(WHAT YOU NEED TO DO) Rewrite every one of the following records with "label" substituted by "caption", keeping everything else identical, and leave the pictures out of your answer.

(Entries for locating words and elements)
##########

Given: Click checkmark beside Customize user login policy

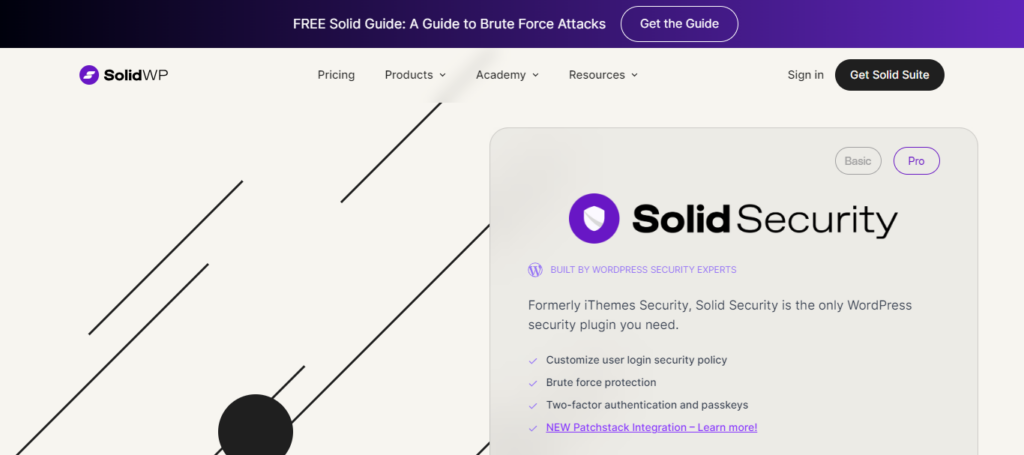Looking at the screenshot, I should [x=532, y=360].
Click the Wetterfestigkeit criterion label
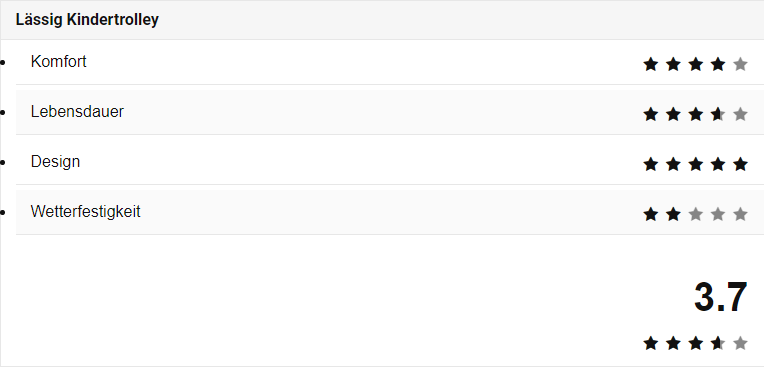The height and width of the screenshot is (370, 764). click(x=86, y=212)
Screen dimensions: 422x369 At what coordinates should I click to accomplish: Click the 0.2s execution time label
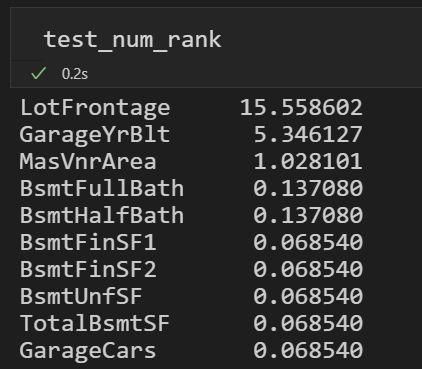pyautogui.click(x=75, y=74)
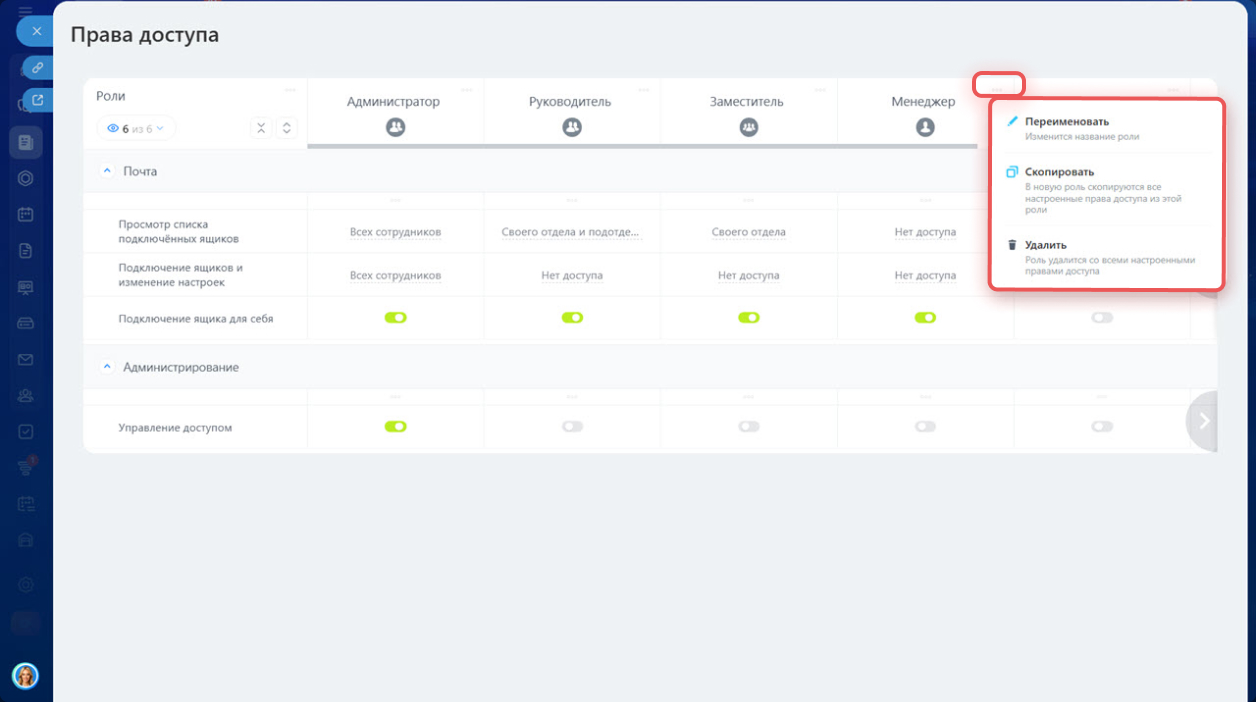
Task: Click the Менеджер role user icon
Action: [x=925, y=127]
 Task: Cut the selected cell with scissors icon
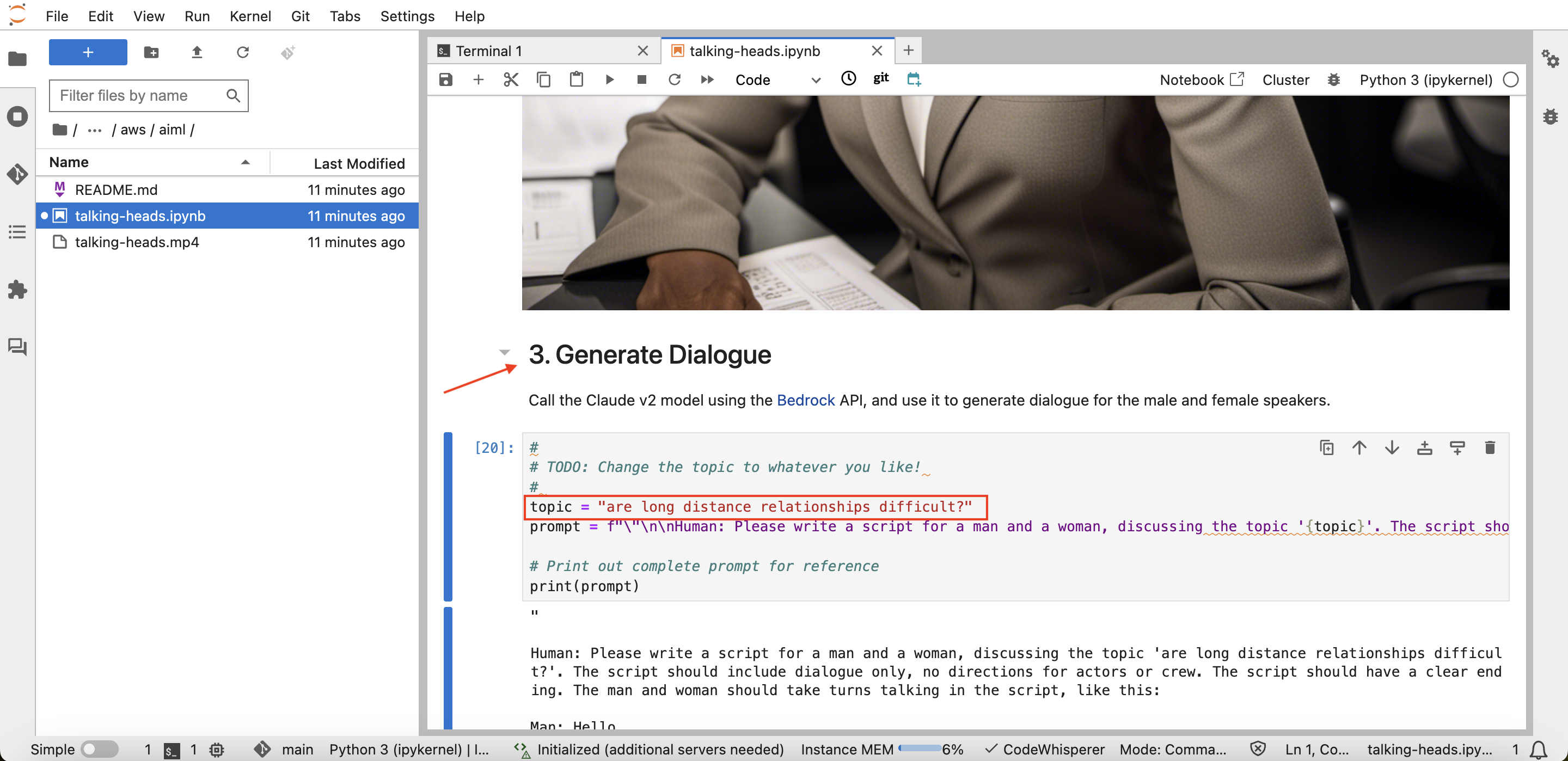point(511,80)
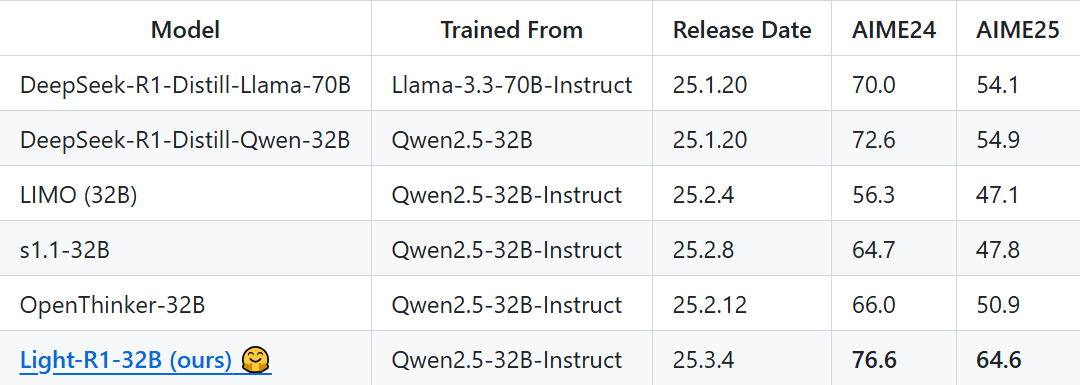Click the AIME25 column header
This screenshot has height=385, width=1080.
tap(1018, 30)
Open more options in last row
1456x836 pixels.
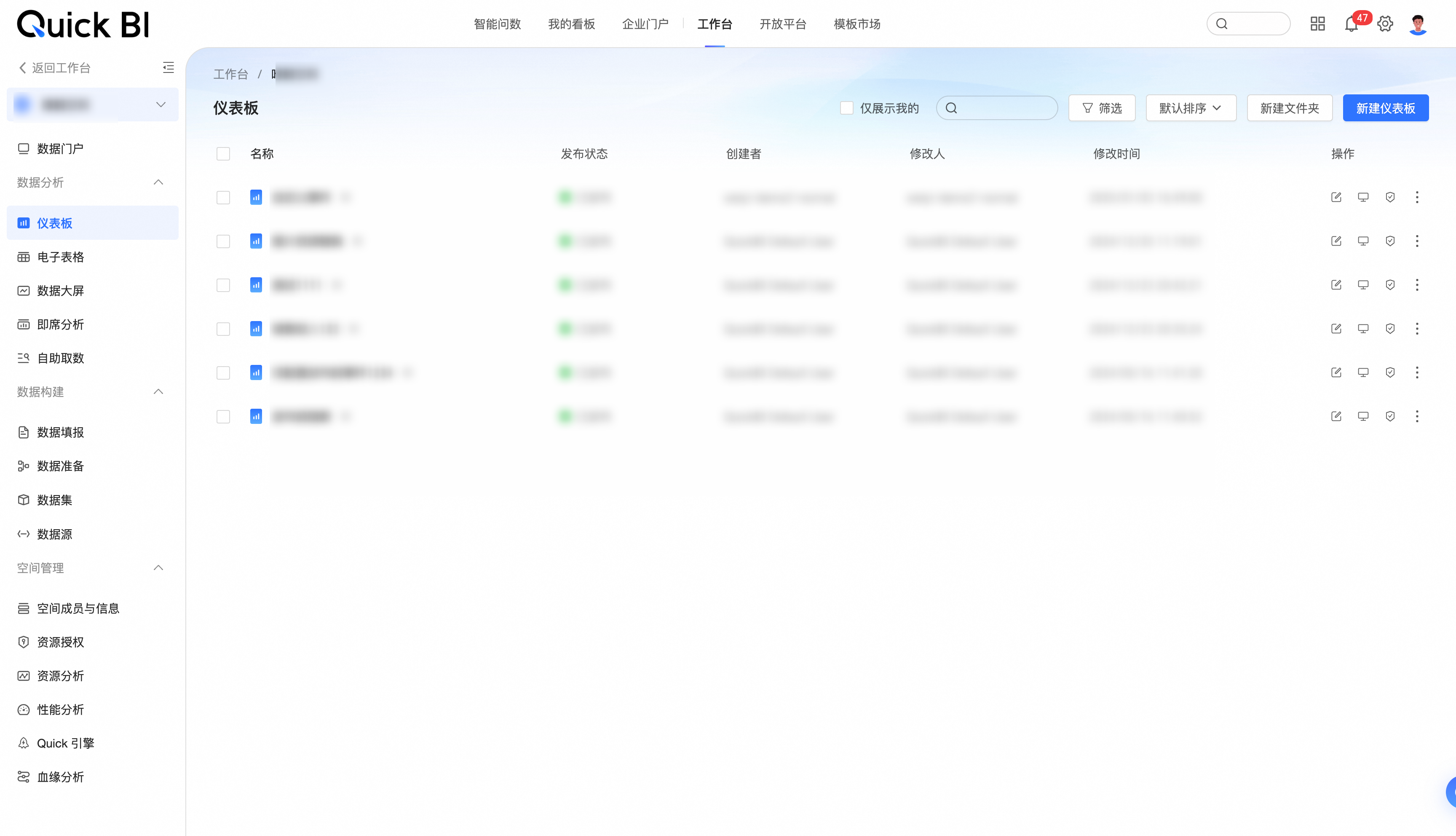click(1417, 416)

##########

(REPLY)
Given: Click checkmark beside Customize user login policy

Looking at the screenshot, I should [x=532, y=360].
Click the Wetterfestigkeit criterion caption
The height and width of the screenshot is (370, 764). click(x=86, y=212)
Screen dimensions: 422x369 At what coordinates should I click to accomplish: Click the 0.2s execution time caption
pyautogui.click(x=75, y=74)
Task: Click the Менеджер role user icon
Action: [x=925, y=127]
 Task: Cut the selected cell with scissors icon
point(511,80)
Click the AIME25 column header
This screenshot has height=385, width=1080.
tap(1018, 30)
Open more options in last row
1456x836 pixels.
click(1417, 416)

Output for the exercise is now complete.